To compound the issue, there is sometimes lack of a clear and consistent definition of what ROMI really is. It should not to be confused with basic campaign metrics, such as open rates and click-throughs. Likewise, software tools that are used to measure ROMI should not be confused with marketing automation applications that include reporting functionality around campaign ROI, which is not necessarily the same as marketing ROI.

If an organisation has a spend management module plugged into an MRM platform, for example, a marketing department can get visibility into marketing spend in real-time and view budgets in real-time. This helps reduce operational bottlenecks, and improve marketing activities’ productivity and cost-effectiveness.

With this kind of operational insight, companies can see where their spending in various campaigns are in real-time, and can see immediately whether they’re over – or under – budget. That visibility lets organisations change their spending immediately to be more effective at that moment in time whether that means reducing or increasing spend or even transferring budgets to another department. This is something that simply would not be possible with CRM data alone.

Programmatic buying is another trend picking up momentum in the marketing world. It is essentially automated advertisement buying. Companies can book a variety of media, predominantly digital, using automated systems, programmatic buying is pushing businesses to bring media buying in-house. Over time this will add another level of complexity to marketing department as it needs a specific skills set.

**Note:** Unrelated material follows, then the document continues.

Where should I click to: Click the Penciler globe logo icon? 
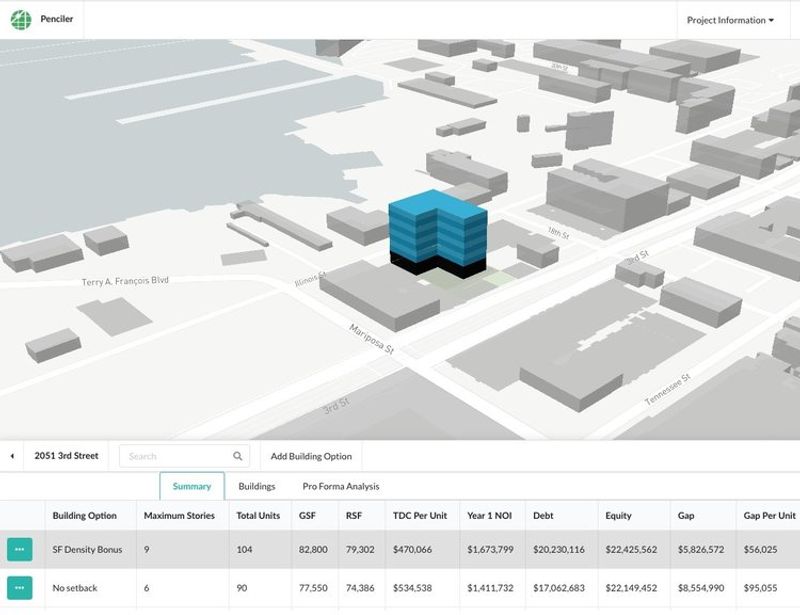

If MRM systems are already in place, programmatic buying will be easier to handle considering marketing departments will already have an end-to-end workflow management in place.  With an MRM platform in place and its data being actively analysed, marketers can make active, real-time changes to their campaign strategies as they unfold. As such, it’s a valuable combination of tools to maximise the return on marketing spend. CRM is a common tool which majority of marketers are utilising. MRM, however, isn’t understood by marketers as well but its usefulness shouldn’t be underestimated. Using CRM combined with MRM provides marketers with a competitive edge by giving them even more insight into customers and the success of campaigns.

 

Papinder Kailesh is a business consultant at Teradata Marketing Applications.